── SUPPLIED INFORMATION ──

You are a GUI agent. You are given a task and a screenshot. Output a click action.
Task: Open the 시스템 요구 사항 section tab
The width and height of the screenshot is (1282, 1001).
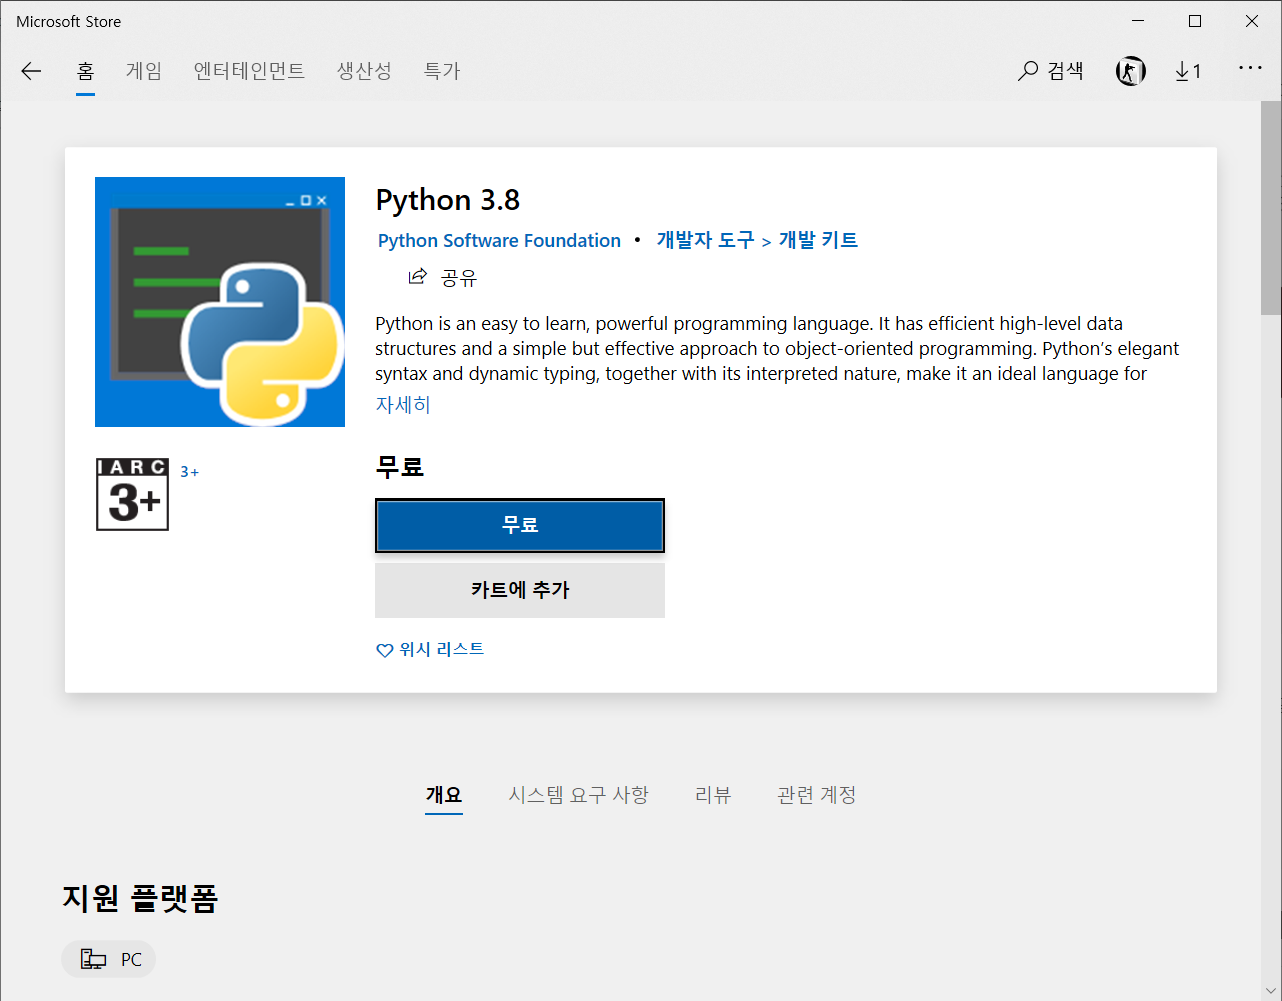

───
── SUPPLIED INFORMATION ──

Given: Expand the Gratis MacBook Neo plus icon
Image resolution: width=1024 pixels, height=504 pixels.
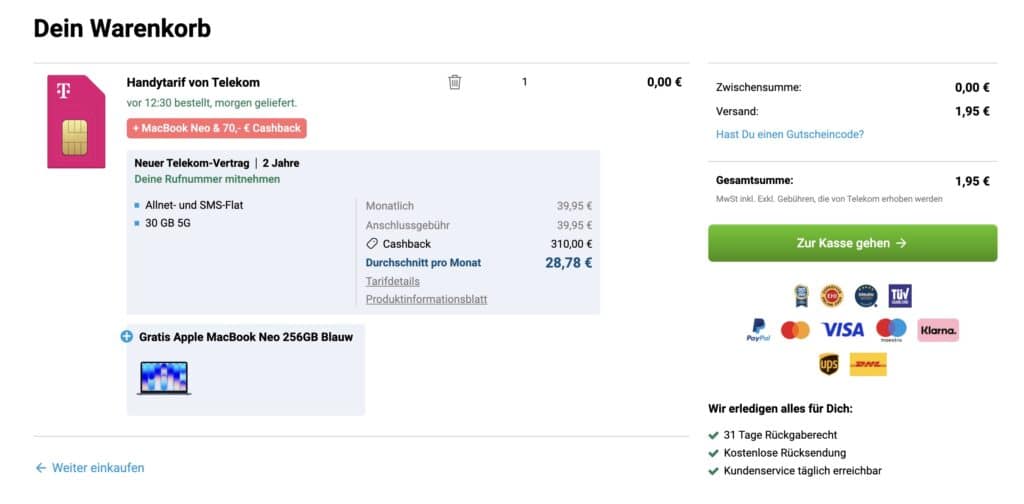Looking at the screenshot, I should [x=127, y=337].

───
── SUPPLIED INFORMATION ──

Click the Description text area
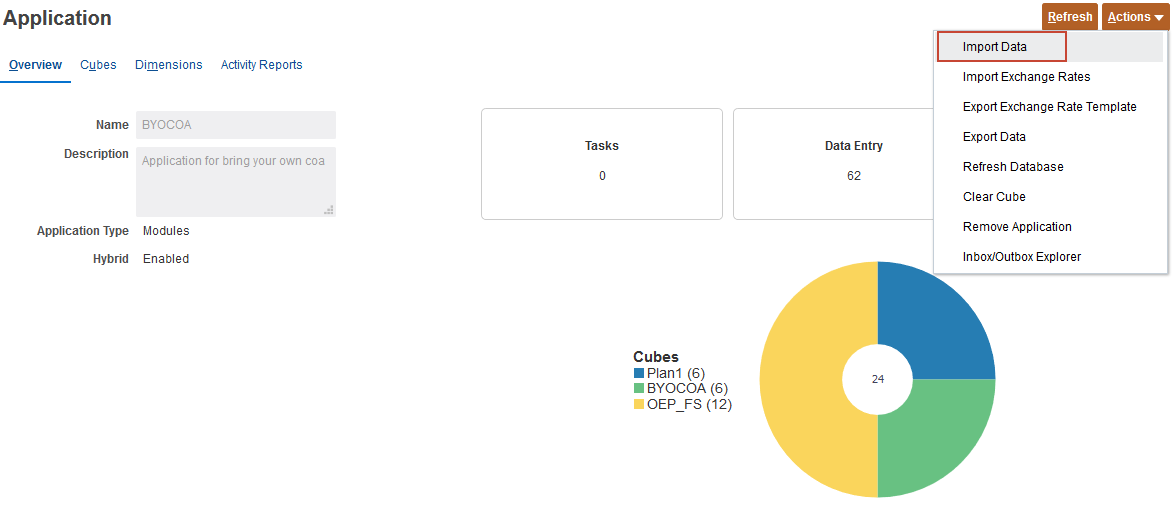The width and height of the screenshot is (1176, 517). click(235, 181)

───

■ INSTRUCTION
Reproduce word for word the stretch from the line containing "Given: Expand the" through the line containing "Looking at the", omitting any pictures.

■ ANSWER TO THE TASK
Given: Expand the Gratis MacBook Neo plus icon
Image resolution: width=1024 pixels, height=504 pixels.
Looking at the screenshot, I should [x=127, y=337].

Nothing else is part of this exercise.